Because ambiguity, contradiction and paradox are the human condition, the truth about it is gray. Half a century ago, theologian Paul Tillich was celebrating the dialectic so much that the press—I think of a Time magazine cover in 1959—treated him as one who balanced Yes and No so evenly that even his thoughts about Christ were colored gray. Jerald Brauer, who had once been an assistant to Tillich, pointed me to an article by Tillich (in The New Being) which showed another side of him: “Yes alone is the advice of a self-deceiving confidence which soon will be shaken by the No of the three gray figures: emptiness, guilt, death. No alone is the advice of a self-deceiving confidence. . . . Yes alone is the arrogance which claims that its limited truth is the ultimate truth, but which reveals by its fanatical self-affirmation how many hidden No’s are present in its ground.”
Then to the point: “There is only one reality where there is not Yes and No but only Yes: Jesus as the Christ.” His birth and what follows represent the decisive Yes over against the gray No figures of emptiness, guilt and death.

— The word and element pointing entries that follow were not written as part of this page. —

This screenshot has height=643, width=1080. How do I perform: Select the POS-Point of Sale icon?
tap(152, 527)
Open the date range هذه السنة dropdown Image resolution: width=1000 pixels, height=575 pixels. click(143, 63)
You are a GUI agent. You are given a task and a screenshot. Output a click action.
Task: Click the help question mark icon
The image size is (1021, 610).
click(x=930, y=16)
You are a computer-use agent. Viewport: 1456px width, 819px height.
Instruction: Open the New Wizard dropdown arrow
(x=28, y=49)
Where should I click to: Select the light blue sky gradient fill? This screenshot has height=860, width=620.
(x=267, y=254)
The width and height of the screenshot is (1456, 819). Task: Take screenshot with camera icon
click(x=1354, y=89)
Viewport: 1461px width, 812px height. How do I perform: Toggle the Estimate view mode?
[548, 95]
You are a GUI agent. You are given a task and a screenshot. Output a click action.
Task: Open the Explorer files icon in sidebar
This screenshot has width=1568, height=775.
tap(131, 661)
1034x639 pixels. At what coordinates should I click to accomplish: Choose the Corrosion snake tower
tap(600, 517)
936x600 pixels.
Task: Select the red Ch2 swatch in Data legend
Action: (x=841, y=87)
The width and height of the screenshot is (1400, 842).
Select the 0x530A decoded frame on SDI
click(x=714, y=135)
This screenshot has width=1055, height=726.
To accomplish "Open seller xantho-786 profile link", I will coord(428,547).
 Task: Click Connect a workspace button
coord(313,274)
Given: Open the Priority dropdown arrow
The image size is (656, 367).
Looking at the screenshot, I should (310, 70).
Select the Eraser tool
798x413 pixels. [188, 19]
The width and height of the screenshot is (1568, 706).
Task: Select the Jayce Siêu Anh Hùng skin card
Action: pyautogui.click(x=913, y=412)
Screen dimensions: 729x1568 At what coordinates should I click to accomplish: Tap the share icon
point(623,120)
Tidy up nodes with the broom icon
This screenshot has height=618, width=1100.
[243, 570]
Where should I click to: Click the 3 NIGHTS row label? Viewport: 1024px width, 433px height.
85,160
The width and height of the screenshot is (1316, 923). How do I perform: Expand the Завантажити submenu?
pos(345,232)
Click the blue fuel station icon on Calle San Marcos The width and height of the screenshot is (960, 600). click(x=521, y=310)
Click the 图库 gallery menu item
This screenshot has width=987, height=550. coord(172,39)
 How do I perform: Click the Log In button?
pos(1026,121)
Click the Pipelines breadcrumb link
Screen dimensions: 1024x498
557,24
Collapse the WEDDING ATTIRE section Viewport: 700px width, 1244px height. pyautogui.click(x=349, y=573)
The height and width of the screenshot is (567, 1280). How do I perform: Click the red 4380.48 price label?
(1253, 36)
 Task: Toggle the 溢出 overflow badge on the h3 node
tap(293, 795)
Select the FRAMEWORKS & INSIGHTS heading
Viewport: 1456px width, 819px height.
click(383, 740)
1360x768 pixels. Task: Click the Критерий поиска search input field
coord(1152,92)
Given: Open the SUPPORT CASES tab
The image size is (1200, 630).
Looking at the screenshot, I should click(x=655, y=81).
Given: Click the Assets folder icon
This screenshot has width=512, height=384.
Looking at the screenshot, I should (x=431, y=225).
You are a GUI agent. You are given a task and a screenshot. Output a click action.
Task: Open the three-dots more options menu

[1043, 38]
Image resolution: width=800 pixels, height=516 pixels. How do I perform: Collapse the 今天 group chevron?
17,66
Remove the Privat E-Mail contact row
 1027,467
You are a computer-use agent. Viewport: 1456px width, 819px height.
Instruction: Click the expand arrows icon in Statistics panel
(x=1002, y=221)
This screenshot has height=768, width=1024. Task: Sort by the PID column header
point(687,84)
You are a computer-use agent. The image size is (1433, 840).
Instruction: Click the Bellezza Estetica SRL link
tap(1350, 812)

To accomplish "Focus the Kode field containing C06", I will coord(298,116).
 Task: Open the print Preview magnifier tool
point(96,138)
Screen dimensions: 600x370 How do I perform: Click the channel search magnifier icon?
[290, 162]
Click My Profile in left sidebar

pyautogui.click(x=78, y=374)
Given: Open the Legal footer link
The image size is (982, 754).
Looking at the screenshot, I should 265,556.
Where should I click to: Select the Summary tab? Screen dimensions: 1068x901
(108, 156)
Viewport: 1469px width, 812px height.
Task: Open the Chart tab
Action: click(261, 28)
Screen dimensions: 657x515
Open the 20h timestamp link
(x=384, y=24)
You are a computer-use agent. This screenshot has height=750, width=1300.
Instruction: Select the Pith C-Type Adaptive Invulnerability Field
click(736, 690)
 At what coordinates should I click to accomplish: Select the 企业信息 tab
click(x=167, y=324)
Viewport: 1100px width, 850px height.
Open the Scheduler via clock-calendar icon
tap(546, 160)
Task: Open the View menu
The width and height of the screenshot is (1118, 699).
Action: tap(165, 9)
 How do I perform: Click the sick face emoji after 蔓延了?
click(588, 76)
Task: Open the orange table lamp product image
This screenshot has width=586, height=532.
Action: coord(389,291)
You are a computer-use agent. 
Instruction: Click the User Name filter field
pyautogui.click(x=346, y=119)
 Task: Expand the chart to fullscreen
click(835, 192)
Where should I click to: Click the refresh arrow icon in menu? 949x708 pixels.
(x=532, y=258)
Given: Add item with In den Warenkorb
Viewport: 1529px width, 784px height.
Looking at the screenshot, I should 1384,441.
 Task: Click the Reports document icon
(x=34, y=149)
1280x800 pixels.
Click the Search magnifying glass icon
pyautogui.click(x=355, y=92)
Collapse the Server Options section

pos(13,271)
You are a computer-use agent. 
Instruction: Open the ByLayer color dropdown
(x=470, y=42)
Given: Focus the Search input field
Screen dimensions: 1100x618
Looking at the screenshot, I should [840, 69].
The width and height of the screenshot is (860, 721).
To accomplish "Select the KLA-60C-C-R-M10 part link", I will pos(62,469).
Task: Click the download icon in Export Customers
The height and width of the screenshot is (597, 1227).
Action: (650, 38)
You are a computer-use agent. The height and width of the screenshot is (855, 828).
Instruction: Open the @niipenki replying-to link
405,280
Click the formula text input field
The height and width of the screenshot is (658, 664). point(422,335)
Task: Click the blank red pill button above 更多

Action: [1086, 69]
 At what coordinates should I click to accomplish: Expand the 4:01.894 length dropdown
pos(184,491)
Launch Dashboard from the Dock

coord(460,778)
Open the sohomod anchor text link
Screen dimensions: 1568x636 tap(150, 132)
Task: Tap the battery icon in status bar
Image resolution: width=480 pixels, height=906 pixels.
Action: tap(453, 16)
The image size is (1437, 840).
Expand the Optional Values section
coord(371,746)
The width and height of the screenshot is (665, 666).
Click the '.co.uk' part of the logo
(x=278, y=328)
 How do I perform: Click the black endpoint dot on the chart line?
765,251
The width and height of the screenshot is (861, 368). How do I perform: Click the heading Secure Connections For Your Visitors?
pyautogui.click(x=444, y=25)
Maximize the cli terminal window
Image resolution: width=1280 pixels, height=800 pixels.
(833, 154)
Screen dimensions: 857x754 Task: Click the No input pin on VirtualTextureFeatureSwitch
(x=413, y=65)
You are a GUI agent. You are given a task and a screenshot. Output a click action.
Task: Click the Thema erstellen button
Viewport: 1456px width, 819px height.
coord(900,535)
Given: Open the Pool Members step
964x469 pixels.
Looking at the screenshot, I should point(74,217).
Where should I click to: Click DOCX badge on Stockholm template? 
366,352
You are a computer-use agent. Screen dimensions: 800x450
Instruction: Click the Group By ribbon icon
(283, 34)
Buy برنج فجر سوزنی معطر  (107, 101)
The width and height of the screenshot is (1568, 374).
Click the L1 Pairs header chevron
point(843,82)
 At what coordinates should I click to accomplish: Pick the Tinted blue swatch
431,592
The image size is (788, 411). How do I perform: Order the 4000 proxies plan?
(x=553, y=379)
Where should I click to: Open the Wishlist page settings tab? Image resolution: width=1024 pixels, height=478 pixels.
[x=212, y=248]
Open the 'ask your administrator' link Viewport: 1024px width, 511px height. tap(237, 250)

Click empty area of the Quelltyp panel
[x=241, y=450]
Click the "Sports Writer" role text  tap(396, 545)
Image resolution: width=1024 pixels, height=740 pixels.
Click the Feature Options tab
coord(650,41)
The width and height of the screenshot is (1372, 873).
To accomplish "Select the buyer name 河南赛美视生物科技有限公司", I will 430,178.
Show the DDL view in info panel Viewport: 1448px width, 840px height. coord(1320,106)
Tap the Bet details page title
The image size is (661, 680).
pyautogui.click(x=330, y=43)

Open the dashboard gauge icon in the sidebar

For Kiefer, “The truth is always gray,” but in faith and hope and love it can be illumined. When we celebrate the nativity of Jesus, the event of the incarnation, we will hear John 1: “And the Word became flesh and lived among us [dwellers in the gray area] and we have seen his glory, the glory as of a father’s only son, full of grace and truth.” All truth except one, then, is gray: “The light shines in the darkness, and the darkness did not overcome it.” Tillich moved beyond that abstraction when he preached on Jesus Christ, who as Paul said “was not Yes and No; but in him it is always Yes. For all the promises of God find their Yes in him” (2 Cor. 1:19-20). Having witnessed that in the sanctuary, we can be more ready to return to the world where “the truth is always gray,” and illumine it. So we were promised.